## PROBLEM SET
1. In the biography of Sergei Shutov, since what year has he served as president of the Institute of Technology of Art?
2. Using the biography of Sergei Shutov, decide whether each statement agrees with it, and answer yes or no with the deciding words quoted: (a) Shutov was born in Moscow. (b) Shutov has worked as a radio DJ. (c) Shutov was the first VJ in Russia.
3. Go on with the biography of Sergei Shutov, starting right after its final sentence.

Sergei Alekseyevich Shutov (also spelled Sergey; Russian: Сергей Алексеевич Шутов, born 1955) is a Russian artist active in painting, drawing, sculpture, photography, and audio- and video installations. He lives and works in Moscow.

He was born in Potsdam, then East Germany. He is a member of numerous arts organizations in Russia, including the Hermitage Association and the Mayakovsky Friends' club. Since 1993 he has served as president of the Institute of Technology of Art, and since 1994 he has been the Practical Work Supervisor at Moscow Arts Laboratory New Media. He has worked in the Pushkin Museum, the Museum of the East, and the Moscow Zoo, and read lectures at the Moscow Planetarium. He has worked as a radio DJ (for Stantsiya 106.8) and was the first VJ in Russia, an artist for the magazine Ptyuch, and an actor and artist for the film Assa.

(Dataset items)
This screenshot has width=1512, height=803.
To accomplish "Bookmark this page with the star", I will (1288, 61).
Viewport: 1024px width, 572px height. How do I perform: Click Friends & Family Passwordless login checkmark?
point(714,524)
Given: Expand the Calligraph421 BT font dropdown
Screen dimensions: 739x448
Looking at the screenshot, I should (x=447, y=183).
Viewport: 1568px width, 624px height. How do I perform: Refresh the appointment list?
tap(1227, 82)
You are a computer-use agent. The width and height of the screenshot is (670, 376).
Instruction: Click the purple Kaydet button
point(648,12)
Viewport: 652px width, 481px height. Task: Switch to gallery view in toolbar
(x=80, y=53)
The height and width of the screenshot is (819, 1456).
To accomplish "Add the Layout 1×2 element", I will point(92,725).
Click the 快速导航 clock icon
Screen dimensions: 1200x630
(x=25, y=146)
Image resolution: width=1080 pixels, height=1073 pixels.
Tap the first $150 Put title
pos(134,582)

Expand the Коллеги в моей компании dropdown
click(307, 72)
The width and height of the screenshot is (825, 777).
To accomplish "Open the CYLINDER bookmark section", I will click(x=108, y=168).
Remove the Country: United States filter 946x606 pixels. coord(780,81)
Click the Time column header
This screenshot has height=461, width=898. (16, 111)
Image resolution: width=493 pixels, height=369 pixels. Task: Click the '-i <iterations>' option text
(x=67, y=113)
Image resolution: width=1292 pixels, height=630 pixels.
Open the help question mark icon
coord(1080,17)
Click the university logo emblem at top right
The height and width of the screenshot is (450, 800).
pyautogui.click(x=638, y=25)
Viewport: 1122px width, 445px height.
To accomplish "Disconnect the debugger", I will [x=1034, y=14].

## OUTPUTS IN ORDER
1. Since 1993.

2.
(a) No: "He was born in Potsdam, then East Germany."
(b) Yes: "He has worked as a radio DJ (for Stantsiya 106.8)"
(c) Yes: "was the first VJ in Russia"

3.
He is also a musician, and composed a soundtrack to the film The Cabinet of Dr. Caligari (with Timur Novikov), and the album 1988. Brian Eno's album The Shutov Assembly is named for him, after the painter gifted a painting to Eno.

In 2001 he represented Russia at the 49th Venice Biennale, with the project Abacus, which consists of forty automated figures, all dressed in black robes.